Furthermore, last February, the Emirati-backed club were hit with a staggering 115 financial charges by the Premier League, a monumental list which included failure to provide accurate financial information, failing to comply with UEFA FFP regulations, and failing to follow league rules on profit and sustainability.
Unfortunately though, these very facts appear to have been forgotten by the world’s media in the wake of City’s crowning victory to their treble-winning season.
Instead, it has been the antics of their affable wide forward Jack Grealish which have made international headlines and spread like wildfire across social media.
The icing on the cake to City's sportswashing project:
Clips of the England international stumbling wearily off City’s jet following a celebratory night in Ibiza or interrupting teammate Kevin De Bruyne’s post-match interviews in a jocular fashion have seen the issue of City’s financial transgressions slip almost completely out of the sporting zeitgeist.
Appearing on the front of the Sun ‘newspaper’ under the incredulously witty headline ‘Having Treble Jack?’ as the England international is propped up by compatriot Kyle Walker leaving an Ibiza hotel, Grealish has succeeded in capturing the attention of the sporting media.
Having struggled to justify his lofty £100 million price tag on the pitch since his move from Aston Villa two summers ago, perhaps it is off it in instances such as this where City are finally recouping some value for money.
In playing the role of the relatable footballing superstar who appears to be “one of the lads”, Grealish has deflected virtually any and all attention away from his club’s scrupulous financial deviancy, and instead fostered what is seemingly an indelible shift in the way in which this oil-backed institution is viewed.
The audacity of the British media labelling this patently tainted procurement of footballing glory as the “greatest story in club history” is made all the more nauseating by the fact that it was not even the most inspiring story on the pitch at Istanbul’s Ataturk Stadium on Saturday night.
That statement should have instead been bestowed upon Inter Milan’s captain on the night, Francesco Acerbi, who overcame a testicular cancer diagnosis at just 25 years of age, and went on to become a European Championship winner with his national side.
Sadly though, as time moves on, it appears that City’s ill-gotten gains will drift into obsolescence.
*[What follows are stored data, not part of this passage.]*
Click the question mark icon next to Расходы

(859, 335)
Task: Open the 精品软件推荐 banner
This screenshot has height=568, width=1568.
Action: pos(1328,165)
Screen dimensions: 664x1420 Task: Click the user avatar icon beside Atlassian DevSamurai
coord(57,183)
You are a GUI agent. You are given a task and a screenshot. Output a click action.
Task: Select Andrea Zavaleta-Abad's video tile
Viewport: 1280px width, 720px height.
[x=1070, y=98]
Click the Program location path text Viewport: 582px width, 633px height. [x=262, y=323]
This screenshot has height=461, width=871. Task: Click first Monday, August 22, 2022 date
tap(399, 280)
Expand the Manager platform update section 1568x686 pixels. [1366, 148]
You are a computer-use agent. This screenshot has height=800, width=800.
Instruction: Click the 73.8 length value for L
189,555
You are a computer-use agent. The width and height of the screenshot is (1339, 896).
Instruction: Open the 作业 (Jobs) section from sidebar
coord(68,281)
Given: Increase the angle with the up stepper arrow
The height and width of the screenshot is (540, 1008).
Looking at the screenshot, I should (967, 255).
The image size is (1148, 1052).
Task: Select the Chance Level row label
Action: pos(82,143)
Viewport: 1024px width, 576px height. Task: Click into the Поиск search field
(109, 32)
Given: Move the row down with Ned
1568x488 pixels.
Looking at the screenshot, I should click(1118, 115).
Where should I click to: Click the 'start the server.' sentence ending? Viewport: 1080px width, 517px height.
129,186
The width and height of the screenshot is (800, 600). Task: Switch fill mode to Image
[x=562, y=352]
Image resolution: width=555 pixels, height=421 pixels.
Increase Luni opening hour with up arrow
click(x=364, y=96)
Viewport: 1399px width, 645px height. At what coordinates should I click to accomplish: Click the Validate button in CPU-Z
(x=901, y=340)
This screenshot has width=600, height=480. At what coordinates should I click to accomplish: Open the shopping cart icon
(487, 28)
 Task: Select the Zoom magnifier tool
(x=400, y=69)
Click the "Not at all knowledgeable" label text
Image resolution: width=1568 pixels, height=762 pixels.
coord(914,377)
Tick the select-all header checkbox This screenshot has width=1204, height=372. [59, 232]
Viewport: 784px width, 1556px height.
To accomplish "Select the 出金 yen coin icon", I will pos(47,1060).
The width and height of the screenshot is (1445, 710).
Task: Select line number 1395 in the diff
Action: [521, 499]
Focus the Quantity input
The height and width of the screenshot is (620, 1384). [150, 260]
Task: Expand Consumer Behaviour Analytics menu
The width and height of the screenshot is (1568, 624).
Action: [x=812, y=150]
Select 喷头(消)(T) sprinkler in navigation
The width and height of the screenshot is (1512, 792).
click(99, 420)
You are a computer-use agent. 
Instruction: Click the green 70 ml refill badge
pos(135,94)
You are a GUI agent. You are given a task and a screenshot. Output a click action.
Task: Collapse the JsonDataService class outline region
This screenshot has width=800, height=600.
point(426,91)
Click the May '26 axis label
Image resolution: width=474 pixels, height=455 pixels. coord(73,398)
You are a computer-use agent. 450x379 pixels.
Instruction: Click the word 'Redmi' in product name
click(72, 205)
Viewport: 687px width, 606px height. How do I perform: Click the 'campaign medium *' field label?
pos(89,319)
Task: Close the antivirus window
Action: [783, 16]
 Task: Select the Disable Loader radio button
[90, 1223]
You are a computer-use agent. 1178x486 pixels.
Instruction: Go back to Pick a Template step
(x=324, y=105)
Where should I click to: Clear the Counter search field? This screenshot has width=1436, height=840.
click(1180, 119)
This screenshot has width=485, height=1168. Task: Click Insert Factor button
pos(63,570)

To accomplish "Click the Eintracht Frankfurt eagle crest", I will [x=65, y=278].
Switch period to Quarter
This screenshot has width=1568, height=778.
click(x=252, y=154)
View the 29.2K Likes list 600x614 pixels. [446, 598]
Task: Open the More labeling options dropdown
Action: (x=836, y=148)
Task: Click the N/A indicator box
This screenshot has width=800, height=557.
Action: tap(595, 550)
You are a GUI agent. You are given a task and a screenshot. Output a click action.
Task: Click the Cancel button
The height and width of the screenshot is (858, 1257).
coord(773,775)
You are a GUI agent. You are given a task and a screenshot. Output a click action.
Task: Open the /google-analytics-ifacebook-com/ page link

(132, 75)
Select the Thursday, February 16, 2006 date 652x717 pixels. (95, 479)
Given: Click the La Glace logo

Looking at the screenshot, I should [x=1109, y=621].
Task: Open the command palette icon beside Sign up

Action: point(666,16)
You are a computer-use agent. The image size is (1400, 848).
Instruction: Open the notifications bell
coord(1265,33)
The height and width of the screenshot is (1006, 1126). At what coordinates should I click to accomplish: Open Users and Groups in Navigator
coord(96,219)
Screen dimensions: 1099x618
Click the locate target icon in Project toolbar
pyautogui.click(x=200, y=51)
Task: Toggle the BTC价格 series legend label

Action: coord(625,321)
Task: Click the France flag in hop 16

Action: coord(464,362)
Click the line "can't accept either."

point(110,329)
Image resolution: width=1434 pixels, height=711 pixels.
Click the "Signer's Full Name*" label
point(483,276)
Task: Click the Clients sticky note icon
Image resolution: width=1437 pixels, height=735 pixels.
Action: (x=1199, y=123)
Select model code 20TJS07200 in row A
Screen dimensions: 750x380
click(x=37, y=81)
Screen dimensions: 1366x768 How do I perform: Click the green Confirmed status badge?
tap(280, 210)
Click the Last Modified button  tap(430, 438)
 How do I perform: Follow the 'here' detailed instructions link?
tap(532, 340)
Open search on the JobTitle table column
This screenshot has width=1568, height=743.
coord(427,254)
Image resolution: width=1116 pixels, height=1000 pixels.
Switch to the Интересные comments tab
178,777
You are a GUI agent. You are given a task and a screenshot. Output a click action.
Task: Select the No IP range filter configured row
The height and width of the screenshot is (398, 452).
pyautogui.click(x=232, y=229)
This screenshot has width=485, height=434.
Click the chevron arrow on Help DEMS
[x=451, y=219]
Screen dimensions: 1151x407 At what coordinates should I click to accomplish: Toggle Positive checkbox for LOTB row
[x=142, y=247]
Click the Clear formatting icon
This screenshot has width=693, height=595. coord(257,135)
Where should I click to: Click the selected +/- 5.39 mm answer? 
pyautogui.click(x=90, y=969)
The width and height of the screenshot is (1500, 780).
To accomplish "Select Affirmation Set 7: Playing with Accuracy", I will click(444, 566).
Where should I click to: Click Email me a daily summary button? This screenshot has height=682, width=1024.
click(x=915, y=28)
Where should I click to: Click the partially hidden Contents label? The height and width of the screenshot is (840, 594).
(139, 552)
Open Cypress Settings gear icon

Instead as the decades advance, this era of blue moon dominance will be worryingly remembered not as the start of football’s impending downfall, but rather for the ebullient nature of the likes of Grealish.
What happens next for European football?:
What’s next for this Manchester City side is yet another perturbing contemplation. Having sauntered in a procession-like manner to five of the last six Premier League titles, and coming to the realization that the likes of Erling Haaland and Phil Foden are still so young, there is every possibility that England’s top-flight continues its metamorphosis into an uninspiring Bundesliga-esque competition.
On a continental level, one could worry too that we are about to embark on an era of oil-backed supremacy for Guardiola’s men. The traditional Spanish kingpins in Barca and Real are desperately trying to keep their heads above water financially, whilst Italian giants such as the Milan clubs and Juventus are already feeding off the scraps of players chewed up by the Premier League.
Whatever the outcome though, City’s success should always be caveated to the highest possible degree by constant reminders of how they’ve scaled the European footballing ladder.
The journey has not been akin to genuine footballing fairy tales such as Luton Town hauling themselves from the fifth tier to the Premier League in just nine years, or Brighton’s dramatic resurgence from the brink of disbandment all the way to European football.
City could and likely will go on to complete more feats of footballing perfection, but the fact that it has been done through systemic and long-standing financial doping should be the first utterance whenever they do.
Look past the beguiling escapades of Jack Grealish. It’s the 115 charges that really matter.